MAC Address short of Media Access Control Address is a hardware address that unique for each Network Interface Card, Actually not only NIC, some Switch and routers also have it’s own MAC Address. MAC Address is network address implemented at data-link layer (in OSI Model). MAC Address also known as Ethernet Address, Physical Address or Hardware Address. So, How could we know MAC address of a Network Interface Card (NIC) in Linux? We can simply use ifconfig, yup you’re right it’s the same ifconfig that we use to configure IP Address for a NIC.

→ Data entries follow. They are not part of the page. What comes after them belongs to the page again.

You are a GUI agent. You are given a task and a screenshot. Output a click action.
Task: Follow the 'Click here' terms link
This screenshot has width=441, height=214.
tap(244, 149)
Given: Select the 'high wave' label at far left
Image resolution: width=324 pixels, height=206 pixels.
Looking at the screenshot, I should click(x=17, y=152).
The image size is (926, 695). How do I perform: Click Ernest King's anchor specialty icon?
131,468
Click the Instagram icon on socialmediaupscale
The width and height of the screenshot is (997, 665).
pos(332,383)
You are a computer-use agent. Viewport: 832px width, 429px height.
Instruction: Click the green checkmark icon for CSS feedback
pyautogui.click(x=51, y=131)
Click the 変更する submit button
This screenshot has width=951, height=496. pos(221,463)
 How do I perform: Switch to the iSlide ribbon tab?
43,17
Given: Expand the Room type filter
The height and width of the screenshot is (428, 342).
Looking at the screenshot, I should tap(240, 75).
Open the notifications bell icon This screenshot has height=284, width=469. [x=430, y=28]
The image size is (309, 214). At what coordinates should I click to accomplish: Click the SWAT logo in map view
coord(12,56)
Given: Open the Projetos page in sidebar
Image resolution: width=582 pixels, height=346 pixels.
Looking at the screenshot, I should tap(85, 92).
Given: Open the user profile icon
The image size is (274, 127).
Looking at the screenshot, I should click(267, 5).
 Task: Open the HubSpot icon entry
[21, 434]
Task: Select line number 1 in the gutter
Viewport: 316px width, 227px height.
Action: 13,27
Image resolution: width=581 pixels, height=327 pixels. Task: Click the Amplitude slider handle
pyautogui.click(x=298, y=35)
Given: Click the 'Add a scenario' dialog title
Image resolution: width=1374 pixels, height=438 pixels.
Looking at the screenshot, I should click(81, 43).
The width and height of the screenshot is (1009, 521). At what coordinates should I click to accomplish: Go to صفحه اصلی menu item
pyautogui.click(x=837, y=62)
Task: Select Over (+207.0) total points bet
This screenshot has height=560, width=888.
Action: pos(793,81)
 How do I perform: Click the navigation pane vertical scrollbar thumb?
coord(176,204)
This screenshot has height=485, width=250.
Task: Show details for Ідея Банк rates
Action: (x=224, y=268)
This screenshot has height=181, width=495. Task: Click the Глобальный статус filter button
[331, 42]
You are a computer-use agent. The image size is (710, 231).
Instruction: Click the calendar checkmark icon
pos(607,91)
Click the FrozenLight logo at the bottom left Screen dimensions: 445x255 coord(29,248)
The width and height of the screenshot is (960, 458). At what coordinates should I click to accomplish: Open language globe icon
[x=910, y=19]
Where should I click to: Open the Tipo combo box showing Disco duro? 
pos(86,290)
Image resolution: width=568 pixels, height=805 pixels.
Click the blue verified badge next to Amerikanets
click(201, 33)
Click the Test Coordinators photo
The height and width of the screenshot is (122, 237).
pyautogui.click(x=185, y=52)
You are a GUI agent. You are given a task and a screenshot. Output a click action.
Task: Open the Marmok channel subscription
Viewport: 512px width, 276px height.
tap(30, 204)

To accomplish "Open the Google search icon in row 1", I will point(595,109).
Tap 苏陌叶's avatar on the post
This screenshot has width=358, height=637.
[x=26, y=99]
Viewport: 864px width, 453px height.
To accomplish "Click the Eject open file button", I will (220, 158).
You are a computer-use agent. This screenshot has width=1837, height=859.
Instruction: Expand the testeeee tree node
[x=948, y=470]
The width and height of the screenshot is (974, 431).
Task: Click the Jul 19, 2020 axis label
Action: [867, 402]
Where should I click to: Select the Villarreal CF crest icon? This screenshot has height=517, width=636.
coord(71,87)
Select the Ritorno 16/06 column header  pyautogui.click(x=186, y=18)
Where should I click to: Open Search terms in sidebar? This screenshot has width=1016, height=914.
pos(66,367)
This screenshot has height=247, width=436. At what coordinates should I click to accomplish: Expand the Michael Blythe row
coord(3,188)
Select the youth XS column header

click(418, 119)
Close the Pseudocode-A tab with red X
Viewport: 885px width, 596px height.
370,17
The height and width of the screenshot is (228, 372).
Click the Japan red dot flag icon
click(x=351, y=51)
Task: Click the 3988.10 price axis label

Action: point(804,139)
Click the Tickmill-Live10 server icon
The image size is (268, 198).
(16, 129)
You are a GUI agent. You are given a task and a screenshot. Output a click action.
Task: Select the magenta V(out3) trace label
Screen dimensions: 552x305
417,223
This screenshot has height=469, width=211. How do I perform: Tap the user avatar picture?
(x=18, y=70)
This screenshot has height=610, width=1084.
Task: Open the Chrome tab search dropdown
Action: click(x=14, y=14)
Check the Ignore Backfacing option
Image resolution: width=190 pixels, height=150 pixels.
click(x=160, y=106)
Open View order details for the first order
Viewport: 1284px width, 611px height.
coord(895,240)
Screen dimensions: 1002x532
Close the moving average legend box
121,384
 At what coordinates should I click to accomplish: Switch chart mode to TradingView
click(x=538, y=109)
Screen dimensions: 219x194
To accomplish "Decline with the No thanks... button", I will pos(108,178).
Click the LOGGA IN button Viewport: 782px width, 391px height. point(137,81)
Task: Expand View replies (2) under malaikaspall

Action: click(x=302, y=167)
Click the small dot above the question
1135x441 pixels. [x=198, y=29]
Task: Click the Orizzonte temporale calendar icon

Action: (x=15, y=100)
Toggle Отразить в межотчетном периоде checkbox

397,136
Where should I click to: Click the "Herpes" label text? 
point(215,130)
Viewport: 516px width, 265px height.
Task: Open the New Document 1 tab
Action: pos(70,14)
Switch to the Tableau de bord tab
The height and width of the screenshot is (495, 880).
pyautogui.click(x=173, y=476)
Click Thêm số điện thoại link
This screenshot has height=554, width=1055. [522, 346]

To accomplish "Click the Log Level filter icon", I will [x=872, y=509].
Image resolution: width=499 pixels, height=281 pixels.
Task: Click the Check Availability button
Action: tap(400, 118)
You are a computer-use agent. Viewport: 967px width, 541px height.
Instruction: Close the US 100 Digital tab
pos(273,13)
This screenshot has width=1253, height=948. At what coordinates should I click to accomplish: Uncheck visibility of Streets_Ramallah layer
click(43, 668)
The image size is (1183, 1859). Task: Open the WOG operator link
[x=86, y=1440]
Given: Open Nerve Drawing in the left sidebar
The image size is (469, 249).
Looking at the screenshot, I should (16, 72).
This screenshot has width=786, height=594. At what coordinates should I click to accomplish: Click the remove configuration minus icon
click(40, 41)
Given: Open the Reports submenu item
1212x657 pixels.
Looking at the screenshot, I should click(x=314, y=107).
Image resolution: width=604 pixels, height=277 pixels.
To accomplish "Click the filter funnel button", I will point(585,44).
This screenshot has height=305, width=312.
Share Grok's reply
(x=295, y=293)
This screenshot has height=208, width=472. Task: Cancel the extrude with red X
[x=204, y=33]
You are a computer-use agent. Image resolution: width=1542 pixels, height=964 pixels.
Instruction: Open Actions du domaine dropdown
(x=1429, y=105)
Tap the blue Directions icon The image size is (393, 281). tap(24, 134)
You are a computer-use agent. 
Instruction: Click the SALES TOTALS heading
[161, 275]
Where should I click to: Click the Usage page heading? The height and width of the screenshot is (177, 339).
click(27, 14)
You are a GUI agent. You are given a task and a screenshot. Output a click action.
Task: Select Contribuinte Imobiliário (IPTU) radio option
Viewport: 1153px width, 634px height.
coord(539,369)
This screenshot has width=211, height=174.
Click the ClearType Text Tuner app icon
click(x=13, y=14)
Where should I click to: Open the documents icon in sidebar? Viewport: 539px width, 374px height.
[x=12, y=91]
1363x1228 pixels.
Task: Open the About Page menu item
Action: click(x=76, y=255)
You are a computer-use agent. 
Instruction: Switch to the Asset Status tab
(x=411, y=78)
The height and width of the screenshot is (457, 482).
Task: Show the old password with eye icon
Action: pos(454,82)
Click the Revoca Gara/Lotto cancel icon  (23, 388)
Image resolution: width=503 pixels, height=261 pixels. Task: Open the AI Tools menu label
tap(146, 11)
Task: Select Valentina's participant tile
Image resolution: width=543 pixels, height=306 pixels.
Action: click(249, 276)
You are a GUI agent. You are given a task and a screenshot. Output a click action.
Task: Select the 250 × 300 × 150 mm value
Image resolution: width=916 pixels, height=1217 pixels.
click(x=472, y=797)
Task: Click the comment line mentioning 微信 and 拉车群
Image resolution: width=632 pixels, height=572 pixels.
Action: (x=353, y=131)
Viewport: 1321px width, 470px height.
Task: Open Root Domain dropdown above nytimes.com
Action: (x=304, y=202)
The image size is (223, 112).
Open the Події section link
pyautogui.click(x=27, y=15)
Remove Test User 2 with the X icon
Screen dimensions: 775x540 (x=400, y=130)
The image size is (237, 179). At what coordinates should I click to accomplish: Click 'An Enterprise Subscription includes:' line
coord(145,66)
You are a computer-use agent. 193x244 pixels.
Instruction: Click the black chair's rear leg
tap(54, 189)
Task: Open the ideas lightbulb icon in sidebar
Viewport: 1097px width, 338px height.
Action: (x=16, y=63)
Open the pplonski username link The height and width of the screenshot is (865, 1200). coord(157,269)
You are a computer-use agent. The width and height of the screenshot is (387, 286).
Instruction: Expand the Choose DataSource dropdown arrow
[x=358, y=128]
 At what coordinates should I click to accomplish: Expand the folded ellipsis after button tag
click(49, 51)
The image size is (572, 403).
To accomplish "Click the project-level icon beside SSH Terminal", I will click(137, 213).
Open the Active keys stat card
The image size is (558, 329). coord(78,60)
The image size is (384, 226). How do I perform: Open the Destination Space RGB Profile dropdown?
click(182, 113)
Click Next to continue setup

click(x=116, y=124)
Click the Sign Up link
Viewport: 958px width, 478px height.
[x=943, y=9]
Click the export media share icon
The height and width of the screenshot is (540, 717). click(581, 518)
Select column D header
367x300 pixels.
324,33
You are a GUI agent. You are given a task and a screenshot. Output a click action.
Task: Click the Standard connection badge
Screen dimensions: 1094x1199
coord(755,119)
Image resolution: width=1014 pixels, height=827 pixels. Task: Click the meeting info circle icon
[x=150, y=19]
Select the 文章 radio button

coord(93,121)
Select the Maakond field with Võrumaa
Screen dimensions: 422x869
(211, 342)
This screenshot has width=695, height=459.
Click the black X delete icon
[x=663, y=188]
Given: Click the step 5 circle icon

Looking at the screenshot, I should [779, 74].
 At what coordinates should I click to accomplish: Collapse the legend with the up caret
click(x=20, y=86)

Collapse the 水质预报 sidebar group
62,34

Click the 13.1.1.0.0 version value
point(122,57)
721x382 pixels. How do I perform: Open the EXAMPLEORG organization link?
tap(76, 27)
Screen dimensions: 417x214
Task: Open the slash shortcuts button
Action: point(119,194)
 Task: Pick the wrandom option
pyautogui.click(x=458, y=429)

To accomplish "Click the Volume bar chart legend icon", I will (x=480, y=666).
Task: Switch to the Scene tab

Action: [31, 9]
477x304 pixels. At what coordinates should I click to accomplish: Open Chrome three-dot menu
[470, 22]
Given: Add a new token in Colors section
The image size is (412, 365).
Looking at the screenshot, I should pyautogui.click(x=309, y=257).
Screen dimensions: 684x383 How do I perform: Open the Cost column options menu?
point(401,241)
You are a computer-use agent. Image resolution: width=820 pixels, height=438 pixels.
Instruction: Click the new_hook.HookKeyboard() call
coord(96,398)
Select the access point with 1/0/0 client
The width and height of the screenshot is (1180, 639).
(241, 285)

For example, if you want to see device information for eth0, you will use command ifconfig eth0
[sumodirjo@kiara ~]$ ifconfig eth0
eth0 Link encap:Ethernet HWaddr 00:26:18:00:00:00
inet addr:192.168.19.1 Bcast:192.168.19.255 Mask:255.255.255.0
inet6 addr: fe80::226:18ff:fe41:1c14/64 Scope:Link
UP BROADCAST RUNNING MULTICAST MTU:1500 Metric:1
RX packets:132359545 errors:0 dropped:0 overruns:0 frame:0
TX packets:116155333 errors:0 dropped:0 overruns:0 carrier:0
collisions:0 txqueuelen:1000
RX bytes:995370139 (949.2 MiB) TX bytes:909399988 (867.2 MiB)
Interrupt:233
On the output above the entr that hold MAC Address is HWaddr on the first line. If there are many ethernet card and you want to show only MAC address for each card, you can use ifconfig with grep, for example
[sumodirjo@kiara ~]$ ifconfig | grep HWaddr eth0 Link encap:Ethernet HWaddr 00:26:18:00:00:00 eth0:1 Link encap:Ethernet HWaddr 00:26:18:00:00:00 eth2 Link encap:Ethernet HWaddr 00:10:4B:00:00:00
Alternatively, as root user, you can see MAC address of a network card using dmesg
[root@kiara ~]# dmesg | grep eth
eth0: RTL8168c/8111c at 0xf8920000, 00:26:18:00:00:00, XID 3c4000c0 IRQ 233
eth2: Macronix 98715 PMAC rev 37 at f895a800, 00:10:B5:00:00:00, IRQ 169.
Additional Info, if you are using FreeBSD, you can search for ether column which contain MAC Address info.